那张截图放大,处理完清晰度之后,能轻易看清表盖一侧刻的是一行字母:x。
——唐信的名字。
周权不记得那天唐信有没有带表,不过其实唐信昨天有没有带表也并不重要。谁家已经成年的弟弟会闯到哥哥住处的主卧,还把自己的手表留在床头柜上?唐信的手表能出现在那里,本身就是一件很不合理的事。
更何况那天唐信在楼上整整待了快三个小时,脸上好像还多出来一片红印。加上当时白越文匆忙说唐贺要回来的古怪态度,周权几乎可以确定唐信那天真的对睡着的白越文做了什么,甚至惊醒了平时睡得那么沉的白越文,平时那么柔弱的人都打了唐信一巴掌。
白越文和唐信撕破脸了,那他以后的日子得多难?
唐信那天的确没做什么好事。
他趁人睡着,拿白越文的手指打开指纹锁,偷偷翻别人手机。
他翻白越文和周权这周的聊天记录,手指都快把屏幕划出火星子了都没翻到头。看来唐贺这段时间都没有偷偷翻人手机,白越文没什么警惕,这次才让他得手。
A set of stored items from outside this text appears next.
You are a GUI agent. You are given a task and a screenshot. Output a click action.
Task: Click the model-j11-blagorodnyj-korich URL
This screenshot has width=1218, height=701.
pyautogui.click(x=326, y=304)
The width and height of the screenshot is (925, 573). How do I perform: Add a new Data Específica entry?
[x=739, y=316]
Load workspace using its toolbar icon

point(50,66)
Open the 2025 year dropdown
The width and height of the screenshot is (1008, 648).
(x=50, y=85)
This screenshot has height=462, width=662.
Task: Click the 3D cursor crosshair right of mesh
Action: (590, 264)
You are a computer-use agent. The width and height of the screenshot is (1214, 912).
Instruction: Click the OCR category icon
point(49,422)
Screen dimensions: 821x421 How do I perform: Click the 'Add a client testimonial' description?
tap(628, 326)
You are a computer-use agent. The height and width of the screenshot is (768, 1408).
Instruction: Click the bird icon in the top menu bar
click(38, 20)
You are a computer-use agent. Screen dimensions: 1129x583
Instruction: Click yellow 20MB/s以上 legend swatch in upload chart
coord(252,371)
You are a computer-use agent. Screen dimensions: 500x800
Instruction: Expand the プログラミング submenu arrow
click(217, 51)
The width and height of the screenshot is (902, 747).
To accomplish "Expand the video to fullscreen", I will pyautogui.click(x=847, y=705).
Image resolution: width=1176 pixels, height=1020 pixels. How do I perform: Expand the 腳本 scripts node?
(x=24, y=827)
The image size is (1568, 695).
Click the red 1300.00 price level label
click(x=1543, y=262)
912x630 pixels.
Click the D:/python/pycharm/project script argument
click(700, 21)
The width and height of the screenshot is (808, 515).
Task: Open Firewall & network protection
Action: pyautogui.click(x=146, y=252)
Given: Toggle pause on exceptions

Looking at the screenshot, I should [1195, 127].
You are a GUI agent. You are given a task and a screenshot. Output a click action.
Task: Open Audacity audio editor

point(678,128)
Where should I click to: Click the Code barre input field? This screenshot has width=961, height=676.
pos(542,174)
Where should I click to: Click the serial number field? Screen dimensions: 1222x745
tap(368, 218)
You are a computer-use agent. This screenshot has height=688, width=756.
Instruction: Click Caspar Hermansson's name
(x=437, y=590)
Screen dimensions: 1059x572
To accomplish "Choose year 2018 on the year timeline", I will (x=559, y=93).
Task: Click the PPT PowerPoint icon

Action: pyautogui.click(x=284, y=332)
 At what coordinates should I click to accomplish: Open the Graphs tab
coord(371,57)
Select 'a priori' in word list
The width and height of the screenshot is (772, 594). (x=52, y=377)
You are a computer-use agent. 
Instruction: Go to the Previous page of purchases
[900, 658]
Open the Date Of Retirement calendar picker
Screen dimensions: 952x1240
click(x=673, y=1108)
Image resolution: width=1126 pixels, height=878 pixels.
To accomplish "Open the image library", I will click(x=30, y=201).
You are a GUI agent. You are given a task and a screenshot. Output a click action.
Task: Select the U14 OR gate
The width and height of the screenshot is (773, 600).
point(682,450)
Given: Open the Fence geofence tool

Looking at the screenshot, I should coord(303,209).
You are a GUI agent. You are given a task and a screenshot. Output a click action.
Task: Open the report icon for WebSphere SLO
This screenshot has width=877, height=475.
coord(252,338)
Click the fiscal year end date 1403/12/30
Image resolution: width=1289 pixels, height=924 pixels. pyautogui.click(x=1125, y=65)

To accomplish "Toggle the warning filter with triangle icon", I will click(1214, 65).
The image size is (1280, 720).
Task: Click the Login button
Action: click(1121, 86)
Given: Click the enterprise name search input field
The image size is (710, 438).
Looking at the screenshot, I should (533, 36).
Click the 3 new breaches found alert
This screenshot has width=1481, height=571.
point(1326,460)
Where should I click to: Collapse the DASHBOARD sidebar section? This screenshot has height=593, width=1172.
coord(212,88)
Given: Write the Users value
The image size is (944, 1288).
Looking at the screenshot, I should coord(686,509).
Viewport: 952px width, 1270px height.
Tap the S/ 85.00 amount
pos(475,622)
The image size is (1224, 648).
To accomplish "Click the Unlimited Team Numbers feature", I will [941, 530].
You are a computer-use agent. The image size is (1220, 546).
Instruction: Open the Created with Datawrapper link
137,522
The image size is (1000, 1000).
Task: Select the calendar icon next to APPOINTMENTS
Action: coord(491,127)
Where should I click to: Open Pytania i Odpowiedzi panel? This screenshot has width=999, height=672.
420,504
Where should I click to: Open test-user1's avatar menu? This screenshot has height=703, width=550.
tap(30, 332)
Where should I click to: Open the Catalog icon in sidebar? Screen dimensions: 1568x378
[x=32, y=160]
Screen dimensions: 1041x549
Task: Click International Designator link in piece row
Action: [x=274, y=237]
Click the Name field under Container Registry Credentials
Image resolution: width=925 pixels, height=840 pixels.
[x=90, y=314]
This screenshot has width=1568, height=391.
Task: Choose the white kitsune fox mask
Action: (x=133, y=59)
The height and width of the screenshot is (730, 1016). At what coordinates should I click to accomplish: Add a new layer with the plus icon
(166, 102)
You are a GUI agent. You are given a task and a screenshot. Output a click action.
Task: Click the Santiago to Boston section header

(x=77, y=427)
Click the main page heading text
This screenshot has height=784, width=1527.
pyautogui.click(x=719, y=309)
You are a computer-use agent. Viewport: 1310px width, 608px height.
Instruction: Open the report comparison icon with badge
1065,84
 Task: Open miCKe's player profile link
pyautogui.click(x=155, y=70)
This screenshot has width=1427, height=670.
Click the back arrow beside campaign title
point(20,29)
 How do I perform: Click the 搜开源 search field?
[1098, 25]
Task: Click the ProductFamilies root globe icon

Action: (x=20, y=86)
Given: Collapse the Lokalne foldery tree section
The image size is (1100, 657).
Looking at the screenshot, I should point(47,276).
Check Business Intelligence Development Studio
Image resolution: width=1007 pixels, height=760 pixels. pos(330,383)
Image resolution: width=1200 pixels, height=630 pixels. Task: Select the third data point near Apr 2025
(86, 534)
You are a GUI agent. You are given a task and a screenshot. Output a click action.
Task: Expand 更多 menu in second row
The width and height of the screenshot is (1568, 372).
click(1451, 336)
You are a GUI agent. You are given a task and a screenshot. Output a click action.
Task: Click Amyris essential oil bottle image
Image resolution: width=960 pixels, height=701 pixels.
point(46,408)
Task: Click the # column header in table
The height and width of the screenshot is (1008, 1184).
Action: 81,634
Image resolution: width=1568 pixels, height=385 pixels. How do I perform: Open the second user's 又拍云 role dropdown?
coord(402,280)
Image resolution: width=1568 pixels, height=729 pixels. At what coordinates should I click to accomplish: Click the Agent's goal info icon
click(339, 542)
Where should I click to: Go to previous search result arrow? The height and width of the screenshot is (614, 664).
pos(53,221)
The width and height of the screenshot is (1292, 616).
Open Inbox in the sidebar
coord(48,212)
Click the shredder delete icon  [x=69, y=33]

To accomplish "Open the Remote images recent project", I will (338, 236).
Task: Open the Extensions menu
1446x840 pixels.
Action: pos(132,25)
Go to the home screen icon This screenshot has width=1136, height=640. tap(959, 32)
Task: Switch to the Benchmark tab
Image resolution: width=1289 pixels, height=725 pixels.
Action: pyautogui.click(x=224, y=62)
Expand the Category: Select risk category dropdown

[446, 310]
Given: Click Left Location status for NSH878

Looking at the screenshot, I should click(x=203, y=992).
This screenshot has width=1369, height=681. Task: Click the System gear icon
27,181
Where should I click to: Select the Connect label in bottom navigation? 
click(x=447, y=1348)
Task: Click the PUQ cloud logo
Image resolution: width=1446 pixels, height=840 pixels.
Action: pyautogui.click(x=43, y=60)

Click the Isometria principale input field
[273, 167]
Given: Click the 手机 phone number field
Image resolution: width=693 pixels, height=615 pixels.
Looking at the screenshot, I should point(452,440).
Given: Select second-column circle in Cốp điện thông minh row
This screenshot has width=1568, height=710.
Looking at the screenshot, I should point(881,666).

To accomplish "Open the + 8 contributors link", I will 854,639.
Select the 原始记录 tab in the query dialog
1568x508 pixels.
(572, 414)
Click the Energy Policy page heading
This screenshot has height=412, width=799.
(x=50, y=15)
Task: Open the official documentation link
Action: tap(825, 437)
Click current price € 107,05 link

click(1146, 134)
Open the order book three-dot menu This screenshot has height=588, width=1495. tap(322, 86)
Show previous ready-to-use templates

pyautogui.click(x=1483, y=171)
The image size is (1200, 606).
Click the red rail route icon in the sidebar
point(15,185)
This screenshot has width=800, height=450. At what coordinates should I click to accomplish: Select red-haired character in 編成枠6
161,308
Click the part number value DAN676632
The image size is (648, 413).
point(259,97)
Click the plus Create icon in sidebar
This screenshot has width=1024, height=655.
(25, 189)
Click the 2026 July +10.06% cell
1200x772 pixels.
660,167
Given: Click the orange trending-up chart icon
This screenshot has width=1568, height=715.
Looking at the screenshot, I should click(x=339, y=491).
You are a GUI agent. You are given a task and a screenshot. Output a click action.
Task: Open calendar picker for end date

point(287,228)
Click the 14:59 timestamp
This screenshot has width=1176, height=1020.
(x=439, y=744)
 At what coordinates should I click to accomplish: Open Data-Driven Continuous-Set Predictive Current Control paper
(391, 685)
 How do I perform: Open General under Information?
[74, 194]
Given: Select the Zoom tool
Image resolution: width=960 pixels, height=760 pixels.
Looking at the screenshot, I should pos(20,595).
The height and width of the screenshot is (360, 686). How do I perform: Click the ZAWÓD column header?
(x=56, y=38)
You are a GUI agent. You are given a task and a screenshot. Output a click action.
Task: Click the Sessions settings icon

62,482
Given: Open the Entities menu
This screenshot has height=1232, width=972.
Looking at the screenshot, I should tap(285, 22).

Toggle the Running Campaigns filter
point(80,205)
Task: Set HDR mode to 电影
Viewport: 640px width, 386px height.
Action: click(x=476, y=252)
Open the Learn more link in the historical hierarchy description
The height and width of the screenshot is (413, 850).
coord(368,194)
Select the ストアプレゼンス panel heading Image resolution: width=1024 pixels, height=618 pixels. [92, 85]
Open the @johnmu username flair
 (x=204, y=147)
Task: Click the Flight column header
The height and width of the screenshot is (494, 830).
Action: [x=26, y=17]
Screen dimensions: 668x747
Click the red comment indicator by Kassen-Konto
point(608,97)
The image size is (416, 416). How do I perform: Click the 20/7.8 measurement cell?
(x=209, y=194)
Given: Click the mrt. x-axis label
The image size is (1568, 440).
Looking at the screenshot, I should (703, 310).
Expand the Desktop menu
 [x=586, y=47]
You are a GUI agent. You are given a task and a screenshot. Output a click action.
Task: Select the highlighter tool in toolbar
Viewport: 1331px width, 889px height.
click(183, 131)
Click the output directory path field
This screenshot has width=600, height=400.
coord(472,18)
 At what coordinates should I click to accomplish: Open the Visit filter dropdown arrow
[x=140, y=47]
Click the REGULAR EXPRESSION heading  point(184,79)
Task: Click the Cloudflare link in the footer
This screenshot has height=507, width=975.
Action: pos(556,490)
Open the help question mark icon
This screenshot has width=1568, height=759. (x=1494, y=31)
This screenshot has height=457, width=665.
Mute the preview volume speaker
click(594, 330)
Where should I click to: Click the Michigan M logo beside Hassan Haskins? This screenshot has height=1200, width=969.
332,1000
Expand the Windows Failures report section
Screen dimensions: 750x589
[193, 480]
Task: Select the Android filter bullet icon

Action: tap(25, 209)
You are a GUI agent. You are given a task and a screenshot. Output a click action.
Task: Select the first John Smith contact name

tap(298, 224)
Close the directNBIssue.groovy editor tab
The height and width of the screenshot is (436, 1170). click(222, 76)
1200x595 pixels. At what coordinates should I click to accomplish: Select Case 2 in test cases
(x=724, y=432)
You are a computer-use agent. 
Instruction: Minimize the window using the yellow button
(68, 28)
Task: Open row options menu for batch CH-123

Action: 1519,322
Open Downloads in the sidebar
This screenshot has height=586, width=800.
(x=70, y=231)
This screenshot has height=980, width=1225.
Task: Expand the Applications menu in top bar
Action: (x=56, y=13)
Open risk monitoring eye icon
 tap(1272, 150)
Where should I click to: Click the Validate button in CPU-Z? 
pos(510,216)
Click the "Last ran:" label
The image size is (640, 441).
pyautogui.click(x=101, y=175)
唐信再看看自己的聊天框,微信被白越文设成消息免打扰,99+消息全是未读,都要和隔壁陆岭一个待遇了。这俩人的聊天记录还掺杂了好几条语音通话视频通话和好多语音条。他犯贱把一长串聊天记录翻了几遍,看着周权笨拙地学说好听话讨好白越文,白越文有时候任性地说他油腻,有时候被哄开心了就回几条甜甜的语音。
前几天晚上他出去一个人喝闷酒,喝醉了给白越文发了好多条语音,聊天记录里那时候白越文在和周权连麦双排,中间白越文还接了一个唐贺的查岗电话。
他又翻短信记录,又有几条疑似陆岭的陌生号码发来的短信,内容让白越文把自己支付宝从黑名单里放出来。白越文依旧没回,还把这几个号码也拉黑了。好歹白越文只是不接他电话,没拉黑,也就比陆岭强那么一点。
唐信关掉短信界面,又点开白越文常玩的游戏,一个oba里面和人挂了情侣关系,对面头像和周权微信头像一模一样。
怕再翻下去自己先被气昏,唐信关掉手机屏幕,把它放到一边,然后才钻进被子,两下就脱干净自己才给人换上的睡衣,偷偷咬他腿根软rou。
白越文平时嗜睡又睡得深其实更多是因为体质不好,容易低血糖,晚饭后稍微睡一会就缓过来了,原本就是半梦半醒快要醒来的状态,腿根突然一疼,整个人被从混沌的困意中扯出摔在床上。他下意识地蹬了几下腿,被子底下传来一声闷哼。
他掀起被子,看到脸上破相的唐信跪在自己腿间,脐下三寸鼓起好大一块。自己身上衣服全被脱了,大腿根还有红痕,气得扇了唐信一巴掌。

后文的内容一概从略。